Abstract

Background
It is unclear whether radical treatment for hepatocellular carcinoma (HCC) oligo-recurrence after liver transplantation conveys survival benefits.
Methods
A retrospective study of 144 patients with posttransplant HCC recurrence was performed. Propensity score matching was performed to adjust for baseline covariates between patients receiving radical and palliative treatment. The primary endpoint was post-recurrence survival.
Results
Fifty (35%) patients received radical treatment for recurrence, while 76 (53%) and 18 (13%) patients received palliative and supportive treatment, respectively. Comparing to the radical group, patients who received palliative treatment had more early recurrences (time from transplant 17 vs. 11 months, P=0.01) and more extensive disease in terms of tumor numbers (1 vs. 4, P<0.001), size of largest tumor (1.8 vs. 2.5 cm, P=0.046), numbers of involved organs (interquartile range [IQR], 1–1 vs. 1–2; P=0.02) and AFP level (7 vs. 40 ng/mL, P=0.01).

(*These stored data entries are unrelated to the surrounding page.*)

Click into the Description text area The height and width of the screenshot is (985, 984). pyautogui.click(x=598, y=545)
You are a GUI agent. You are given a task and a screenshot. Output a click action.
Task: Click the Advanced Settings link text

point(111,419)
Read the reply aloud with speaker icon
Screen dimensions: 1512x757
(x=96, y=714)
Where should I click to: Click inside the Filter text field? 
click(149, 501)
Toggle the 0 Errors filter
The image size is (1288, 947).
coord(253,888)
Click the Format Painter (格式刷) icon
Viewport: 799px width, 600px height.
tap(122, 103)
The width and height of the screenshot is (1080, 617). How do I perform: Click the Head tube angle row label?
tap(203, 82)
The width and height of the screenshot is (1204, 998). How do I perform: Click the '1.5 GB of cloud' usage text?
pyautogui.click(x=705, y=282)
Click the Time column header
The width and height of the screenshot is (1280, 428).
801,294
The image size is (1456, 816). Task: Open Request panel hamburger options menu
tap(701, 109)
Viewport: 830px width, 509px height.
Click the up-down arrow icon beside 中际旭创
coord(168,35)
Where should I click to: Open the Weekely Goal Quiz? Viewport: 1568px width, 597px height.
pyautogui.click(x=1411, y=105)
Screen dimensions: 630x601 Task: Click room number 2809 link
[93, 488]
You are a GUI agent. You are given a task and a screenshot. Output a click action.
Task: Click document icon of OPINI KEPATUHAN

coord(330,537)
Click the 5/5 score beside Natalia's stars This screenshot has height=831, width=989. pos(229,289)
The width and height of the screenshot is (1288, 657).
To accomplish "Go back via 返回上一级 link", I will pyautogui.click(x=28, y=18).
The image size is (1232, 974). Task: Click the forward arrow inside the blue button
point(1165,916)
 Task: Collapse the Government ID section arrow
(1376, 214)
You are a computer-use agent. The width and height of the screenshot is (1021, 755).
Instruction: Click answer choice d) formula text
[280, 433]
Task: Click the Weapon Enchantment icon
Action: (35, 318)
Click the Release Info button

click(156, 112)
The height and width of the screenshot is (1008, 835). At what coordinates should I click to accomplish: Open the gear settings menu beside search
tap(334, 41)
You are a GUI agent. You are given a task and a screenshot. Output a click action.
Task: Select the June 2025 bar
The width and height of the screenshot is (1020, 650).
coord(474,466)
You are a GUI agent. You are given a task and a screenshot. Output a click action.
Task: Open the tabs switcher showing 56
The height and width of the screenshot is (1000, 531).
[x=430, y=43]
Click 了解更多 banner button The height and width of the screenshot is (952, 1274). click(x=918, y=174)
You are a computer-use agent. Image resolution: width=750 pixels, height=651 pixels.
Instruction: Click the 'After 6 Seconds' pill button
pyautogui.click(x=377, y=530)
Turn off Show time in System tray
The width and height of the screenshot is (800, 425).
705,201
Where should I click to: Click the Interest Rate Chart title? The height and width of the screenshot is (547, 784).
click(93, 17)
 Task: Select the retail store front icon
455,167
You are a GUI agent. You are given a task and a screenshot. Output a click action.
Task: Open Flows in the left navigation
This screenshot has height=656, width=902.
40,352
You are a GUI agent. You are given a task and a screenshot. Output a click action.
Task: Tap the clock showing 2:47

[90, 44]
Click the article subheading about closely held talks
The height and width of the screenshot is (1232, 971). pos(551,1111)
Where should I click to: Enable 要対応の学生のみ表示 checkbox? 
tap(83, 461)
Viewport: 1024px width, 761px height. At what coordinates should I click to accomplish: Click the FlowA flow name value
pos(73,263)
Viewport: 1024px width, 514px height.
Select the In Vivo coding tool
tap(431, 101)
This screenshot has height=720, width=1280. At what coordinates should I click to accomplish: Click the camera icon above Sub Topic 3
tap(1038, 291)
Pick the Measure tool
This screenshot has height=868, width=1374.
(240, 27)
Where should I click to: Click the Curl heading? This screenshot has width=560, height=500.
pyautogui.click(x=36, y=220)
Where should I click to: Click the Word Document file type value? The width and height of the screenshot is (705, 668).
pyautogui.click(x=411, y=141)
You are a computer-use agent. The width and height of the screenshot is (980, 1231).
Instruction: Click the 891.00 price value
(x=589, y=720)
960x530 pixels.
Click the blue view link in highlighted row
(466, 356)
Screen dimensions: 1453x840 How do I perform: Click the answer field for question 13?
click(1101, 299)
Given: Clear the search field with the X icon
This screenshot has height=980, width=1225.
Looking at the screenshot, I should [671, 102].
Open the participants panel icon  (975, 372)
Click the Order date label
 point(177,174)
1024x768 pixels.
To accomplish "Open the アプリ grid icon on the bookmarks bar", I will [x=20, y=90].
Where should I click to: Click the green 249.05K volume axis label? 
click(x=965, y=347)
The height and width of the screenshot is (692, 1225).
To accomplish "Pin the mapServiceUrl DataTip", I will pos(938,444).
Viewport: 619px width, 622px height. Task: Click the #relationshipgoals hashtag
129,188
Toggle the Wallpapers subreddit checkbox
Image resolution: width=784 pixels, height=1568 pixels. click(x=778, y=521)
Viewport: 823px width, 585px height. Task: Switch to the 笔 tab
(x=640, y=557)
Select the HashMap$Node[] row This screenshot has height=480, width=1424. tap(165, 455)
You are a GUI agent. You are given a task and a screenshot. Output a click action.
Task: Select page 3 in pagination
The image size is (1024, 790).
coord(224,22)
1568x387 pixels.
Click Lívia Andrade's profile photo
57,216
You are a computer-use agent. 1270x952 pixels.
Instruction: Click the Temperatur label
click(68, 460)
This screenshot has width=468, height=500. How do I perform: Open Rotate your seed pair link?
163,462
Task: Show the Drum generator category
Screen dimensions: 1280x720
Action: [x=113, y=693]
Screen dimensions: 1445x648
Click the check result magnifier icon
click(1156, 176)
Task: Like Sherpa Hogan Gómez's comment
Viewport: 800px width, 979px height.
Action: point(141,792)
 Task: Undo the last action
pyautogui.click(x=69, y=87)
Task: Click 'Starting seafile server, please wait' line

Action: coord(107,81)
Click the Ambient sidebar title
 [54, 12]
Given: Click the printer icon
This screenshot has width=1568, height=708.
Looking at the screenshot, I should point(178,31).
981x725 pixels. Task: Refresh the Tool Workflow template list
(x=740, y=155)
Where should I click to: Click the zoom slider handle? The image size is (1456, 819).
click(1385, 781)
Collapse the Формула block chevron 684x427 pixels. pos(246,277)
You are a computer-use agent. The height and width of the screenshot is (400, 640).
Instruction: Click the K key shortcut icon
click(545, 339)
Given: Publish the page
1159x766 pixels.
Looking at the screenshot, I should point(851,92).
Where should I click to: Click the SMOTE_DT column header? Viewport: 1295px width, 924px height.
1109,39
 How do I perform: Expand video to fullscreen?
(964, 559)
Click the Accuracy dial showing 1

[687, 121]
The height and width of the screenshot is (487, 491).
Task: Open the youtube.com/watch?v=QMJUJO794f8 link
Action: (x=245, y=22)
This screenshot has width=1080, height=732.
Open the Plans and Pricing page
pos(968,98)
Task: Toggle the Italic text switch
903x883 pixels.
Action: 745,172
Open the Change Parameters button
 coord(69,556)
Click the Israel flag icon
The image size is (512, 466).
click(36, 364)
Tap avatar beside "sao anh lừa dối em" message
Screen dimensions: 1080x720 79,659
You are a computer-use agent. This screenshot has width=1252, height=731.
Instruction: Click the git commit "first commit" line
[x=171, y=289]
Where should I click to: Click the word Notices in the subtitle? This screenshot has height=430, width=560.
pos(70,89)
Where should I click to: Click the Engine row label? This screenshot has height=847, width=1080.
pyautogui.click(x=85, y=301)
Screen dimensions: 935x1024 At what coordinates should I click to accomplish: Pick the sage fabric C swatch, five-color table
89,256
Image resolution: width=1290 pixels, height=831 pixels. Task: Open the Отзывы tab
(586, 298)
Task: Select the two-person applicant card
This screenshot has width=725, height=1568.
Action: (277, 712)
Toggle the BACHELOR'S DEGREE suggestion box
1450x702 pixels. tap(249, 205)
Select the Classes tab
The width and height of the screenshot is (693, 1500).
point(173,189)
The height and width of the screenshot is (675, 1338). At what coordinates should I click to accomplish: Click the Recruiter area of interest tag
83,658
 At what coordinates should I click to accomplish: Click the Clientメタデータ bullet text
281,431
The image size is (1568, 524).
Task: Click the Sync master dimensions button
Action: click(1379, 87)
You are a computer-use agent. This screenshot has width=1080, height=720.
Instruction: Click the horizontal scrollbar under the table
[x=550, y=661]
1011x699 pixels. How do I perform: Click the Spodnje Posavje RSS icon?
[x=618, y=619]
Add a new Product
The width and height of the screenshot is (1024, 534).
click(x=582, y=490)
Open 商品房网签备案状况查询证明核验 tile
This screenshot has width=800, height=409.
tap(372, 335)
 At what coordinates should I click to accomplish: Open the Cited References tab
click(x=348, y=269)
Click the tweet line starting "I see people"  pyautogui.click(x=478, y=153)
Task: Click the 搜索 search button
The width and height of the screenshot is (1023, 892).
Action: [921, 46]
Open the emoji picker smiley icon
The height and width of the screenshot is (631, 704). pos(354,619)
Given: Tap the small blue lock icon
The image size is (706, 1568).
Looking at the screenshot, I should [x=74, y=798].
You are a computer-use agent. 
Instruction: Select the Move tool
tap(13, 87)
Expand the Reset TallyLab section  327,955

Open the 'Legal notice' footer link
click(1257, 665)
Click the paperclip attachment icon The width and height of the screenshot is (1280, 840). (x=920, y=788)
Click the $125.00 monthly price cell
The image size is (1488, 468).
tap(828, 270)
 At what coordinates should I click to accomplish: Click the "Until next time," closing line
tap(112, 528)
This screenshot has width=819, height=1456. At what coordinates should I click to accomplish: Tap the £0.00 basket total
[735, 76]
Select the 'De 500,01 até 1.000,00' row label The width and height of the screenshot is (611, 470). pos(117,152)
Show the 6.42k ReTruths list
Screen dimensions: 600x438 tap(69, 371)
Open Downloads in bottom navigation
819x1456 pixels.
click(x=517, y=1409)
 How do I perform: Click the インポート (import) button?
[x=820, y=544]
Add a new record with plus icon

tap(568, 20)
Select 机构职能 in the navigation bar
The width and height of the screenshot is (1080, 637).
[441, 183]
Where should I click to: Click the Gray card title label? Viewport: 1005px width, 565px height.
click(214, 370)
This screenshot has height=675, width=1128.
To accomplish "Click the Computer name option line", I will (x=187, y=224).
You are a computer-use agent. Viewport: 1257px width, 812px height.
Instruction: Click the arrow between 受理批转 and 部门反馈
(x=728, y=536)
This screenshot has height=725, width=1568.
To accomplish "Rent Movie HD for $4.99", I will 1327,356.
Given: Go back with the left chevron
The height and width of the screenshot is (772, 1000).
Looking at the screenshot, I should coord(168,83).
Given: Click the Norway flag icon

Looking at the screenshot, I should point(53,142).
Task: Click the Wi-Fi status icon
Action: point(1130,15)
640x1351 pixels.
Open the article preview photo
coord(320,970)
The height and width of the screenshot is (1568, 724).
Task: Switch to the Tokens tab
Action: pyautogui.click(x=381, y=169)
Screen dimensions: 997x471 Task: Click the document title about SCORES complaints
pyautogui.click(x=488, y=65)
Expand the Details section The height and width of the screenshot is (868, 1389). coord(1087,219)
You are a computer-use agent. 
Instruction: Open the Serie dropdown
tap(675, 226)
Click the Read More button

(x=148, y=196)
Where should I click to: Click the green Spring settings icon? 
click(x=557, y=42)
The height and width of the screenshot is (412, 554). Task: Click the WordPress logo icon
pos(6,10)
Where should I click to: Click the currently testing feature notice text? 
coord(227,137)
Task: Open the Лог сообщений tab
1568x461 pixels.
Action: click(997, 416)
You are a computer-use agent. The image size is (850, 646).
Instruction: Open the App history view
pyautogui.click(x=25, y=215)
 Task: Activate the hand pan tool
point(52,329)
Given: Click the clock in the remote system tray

Multivariate Cox-regression analysis revealed that early recurrence (time from transplant hazard ratio [HR], 1.02; 95% confidence interval [CI], 1.01–1.03; P=0.001), larger recurrent tumor (HR, 1.12; 95% CI, 1.03–1.23; P=0.01), liver recurrence (HR, 1.84; 95% CI, 1.17–2.90; P=0.01) and log10AFP level upon recurrence (HR, 1.27; 95% CI, 1.07–1.52; P=0.01) predicted poor survival. mTOR inhibitor (HR, 0.331; 95% CI, 0.213–0.548; P<0.0001) and radical treatment (HR, 0.342; 95% CI, 0.213–0.548; P<0.0001) were associated with improved survival. After 2-to-1 propensity score matching for covariates, the 50 patients receiving curative treatment survived significantly longer than the 25 matched patients receiving palliative treatment (median survival 30.9±2.4 vs. 19.5±3.0 months, P=0.01).
Conclusions
Radical treatment conveys survival benefits to HCC oligo-recurrence after liver transplantation.